Where predicted and measured PK diverge, the discrepancy needs to be explained, not dismissed. If the model predicted high oral bioavailability but in vivo bioavailability is low, you need to determine whether first-pass metabolism, poor aqueous solubility, or active efflux is responsible. Each has a different structural chemistry implication and each affects how you interpret the selectivity predictions for the same compound class.

GLP Tox Studies: What the Computational Dossier Contributes

GLP toxicology studies are conducted under standard ICH M3(R2) guidance, and the core study design is not altered by the computational origin of the lead. However, the computational off-target screen results can materially inform dose selection and monitoring parameters for GLP tox studies.

If the pan-proteome docking screen flagged potential activity against a specific receptor class — for example, moderate predicted docking scores against some adrenergic receptor subtypes — the GLP tox study monitors should include blood pressure and heart rate telemetry at doses above the expected therapeutic range. This is not a change to the GLP study design per se; these monitors are standard in repeat-dose tox anyway. What changes is the basis for paying close attention to specific readouts and the doses at which you expect to see adverse signals if the computational prediction is correct.

We structure the computational dossier contribution to GLP tox as a "watch list" — off-target predictions above the selectivity concern threshold, presented with predicted vs. measured binding data where available for those targets, translated into specific monitoring parameters and histopathology focus areas for the CRO. The CRO's pathologists can then pay targeted attention to tissues where predicted off-target activity would be expected to manifest, rather than discovering unexpected histopathology during full slide review.

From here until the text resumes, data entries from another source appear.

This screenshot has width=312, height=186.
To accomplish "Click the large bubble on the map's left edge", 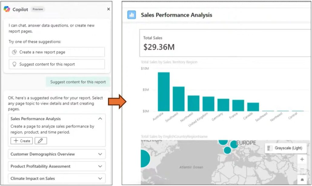I will pos(144,159).
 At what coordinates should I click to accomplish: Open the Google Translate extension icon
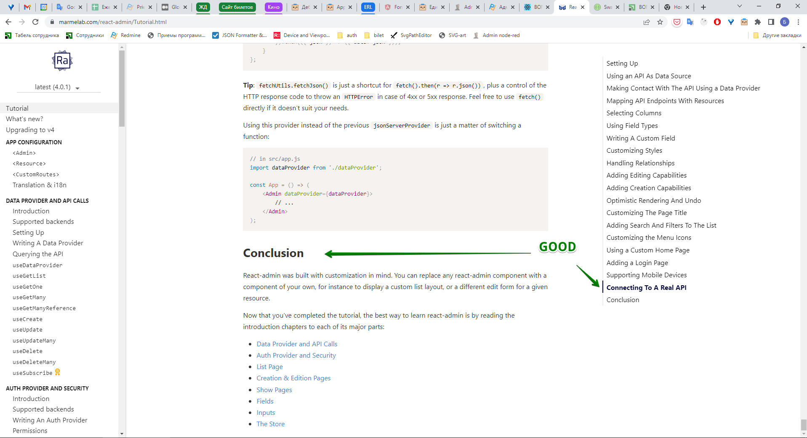click(689, 22)
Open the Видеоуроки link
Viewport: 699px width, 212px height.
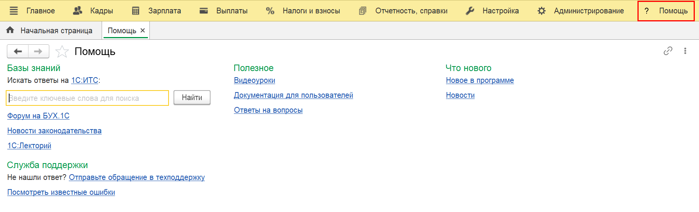255,80
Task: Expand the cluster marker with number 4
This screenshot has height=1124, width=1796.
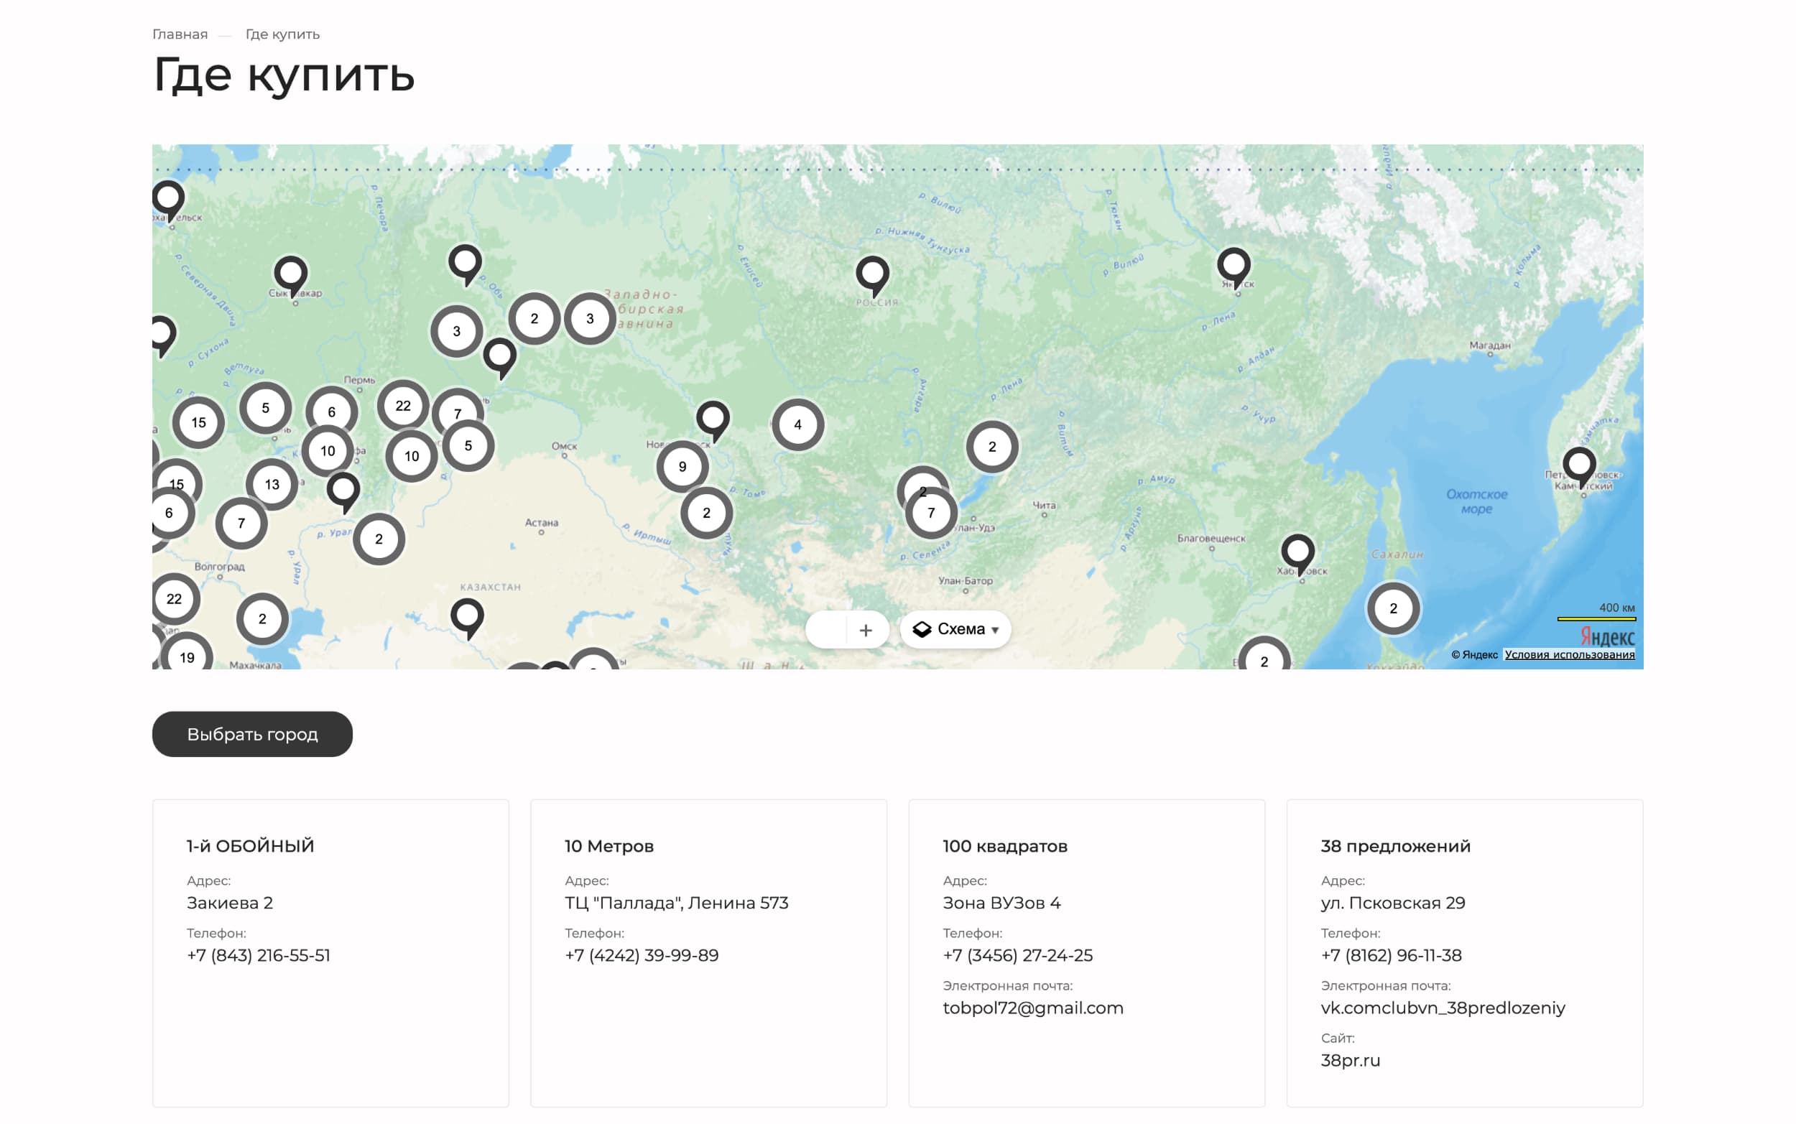Action: 798,424
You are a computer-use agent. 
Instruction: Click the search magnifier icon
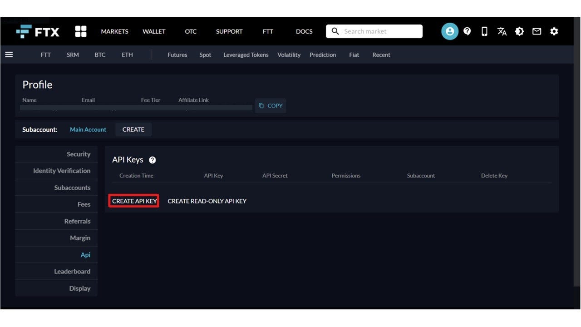click(335, 31)
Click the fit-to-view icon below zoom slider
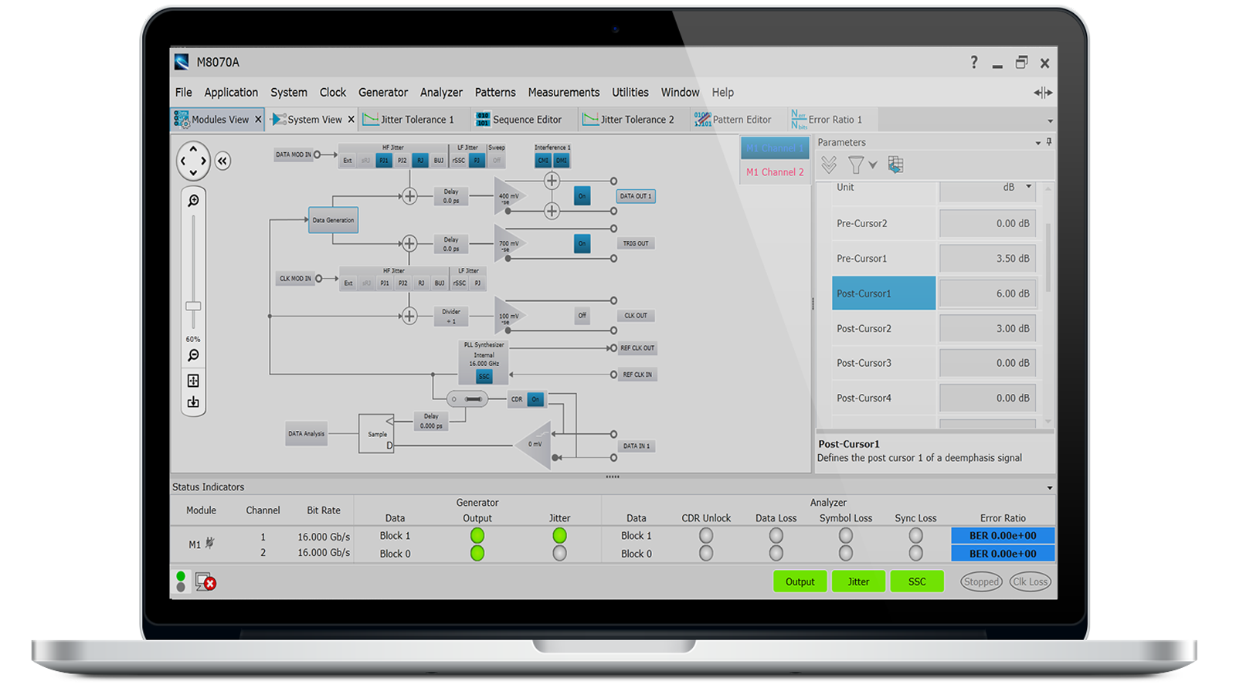 point(193,381)
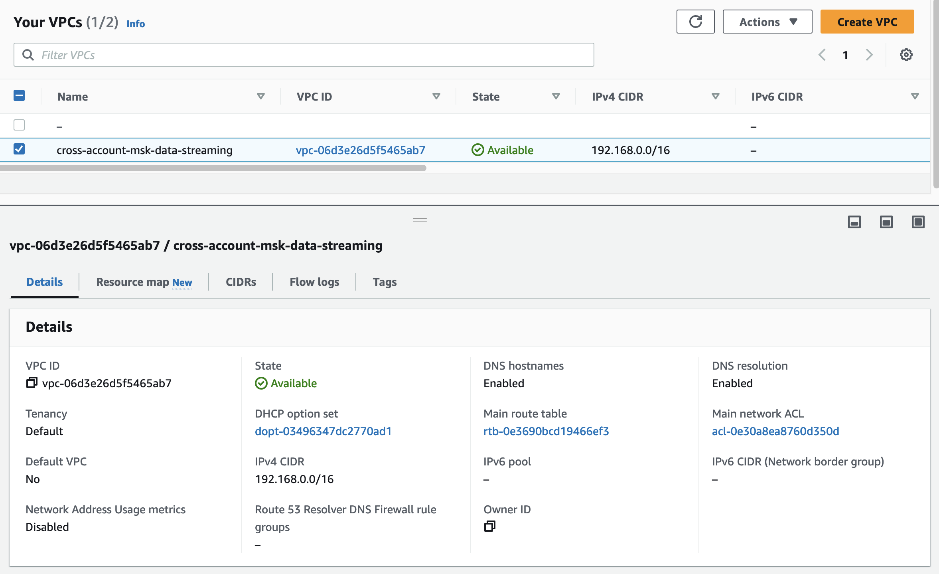This screenshot has height=574, width=939.
Task: Collapse split panel to the bottom icon
Action: 854,222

The Regulatory Conversation

FDA has not issued specific guidance on the use of computational lead identification in IND applications — the IND requirements remain as written. In pre-IND meetings for programs that explicitly frame their leads as computationally derived, the questions we've encountered from FDA reviewers cluster around three areas: the training data quality and coverage for the binding and ADMET models used; the validation evidence showing the models are calibrated (predicted vs. measured for a validation set of compounds, not just the lead itself); and the mechanism by which off-target liabilities were screened.

These are reasonable questions, and the computational dossier should address all three explicitly rather than relying on reviewers to infer them from the methods description. We structure the computational section of our IND applications with a model validation subsection upfront — before the lead-specific predictions — precisely because establishing model credibility is a prerequisite for the lead-specific results being interpretable.

We're not suggesting the FDA will apply different standards to computationally derived leads — the preclinical safety data requirements are the same regardless of how the lead was found. What we're saying is that a computational program with a well-documented dossier can support a stronger mechanistic narrative in the IND application than is sometimes achievable from empirical SAR alone, because the structural and modeling data add resolution to the safety story rather than simply meeting the minimum evidentiary bar.